◆ **Given passage**:
.....
Many people are unwilling to purchase long-term care insurance (LTCI) until much later in life—in their 80s rather than in their 50s, say—but a host of recent articles have been turning up in everything from senior care trade publications to small local dailies, which touch on the subject of the LTCI industry trying to welcome the burgeoning senior baby boomer market. LTCI is an idea many do not want to entertain, and yet aging and long-term care always will be an issue.

So What Is To Be Done?

Some naysayers speculate that it’s obviously in the insurance companies’ favor to have these premium payments rolling in. But to them we would like to point out that even with that being salient, LTCI—although possibly in wolf’s clothing—is still a sheep, because the consumer will pay less if insurance is purchased when they are still young and (hopefully) healthy.

So When Should You Start Looking into Your LTCI Options?
.....
◆ **Recorded data**:

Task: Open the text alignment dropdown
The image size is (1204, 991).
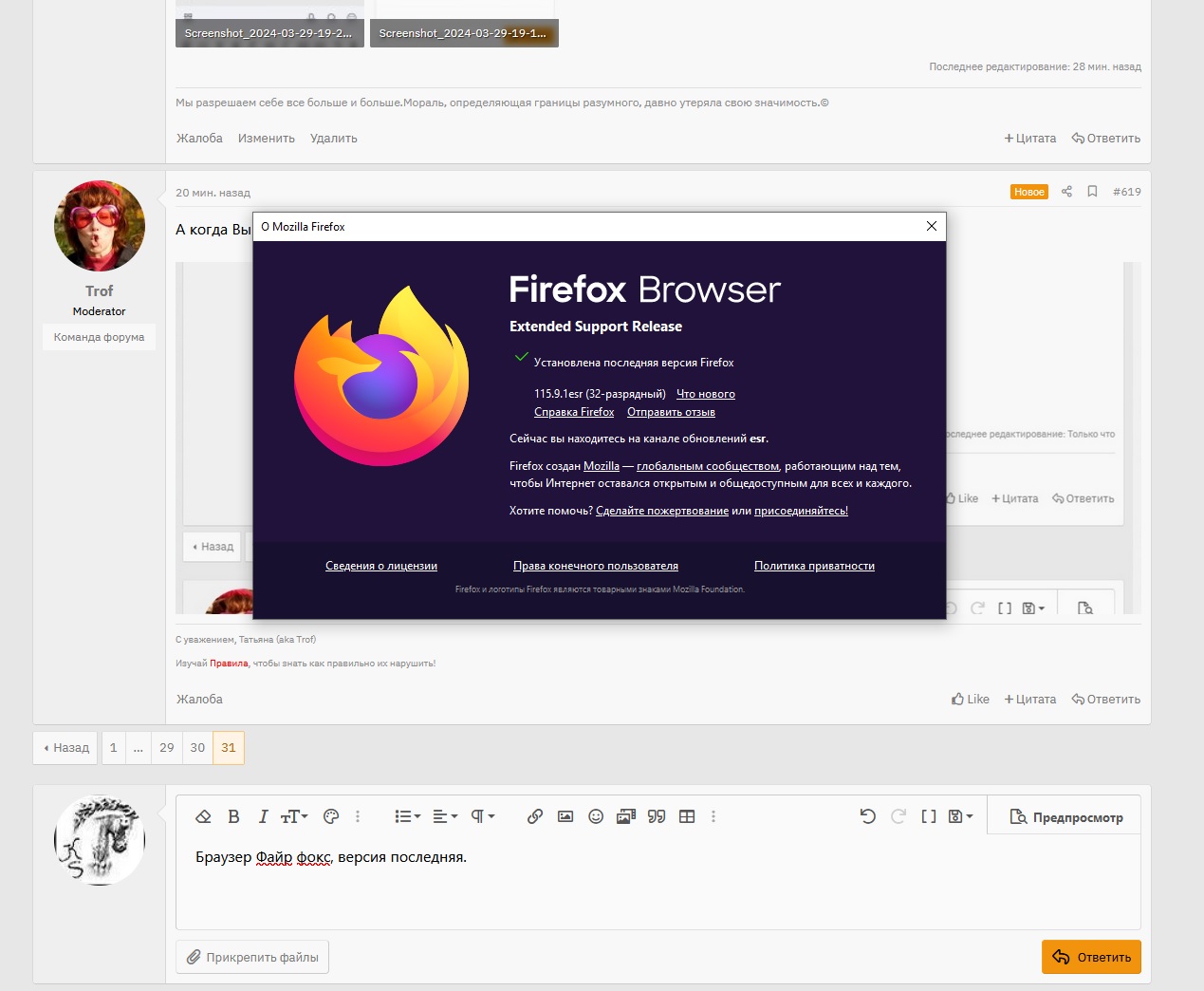Action: pos(445,816)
.....
◆ **Job**:
According to the passage on long-term care insurance, when will the consumer pay less for it?

◆ **The output**:
When the insurance is purchased while they are still young and, hopefully, healthy.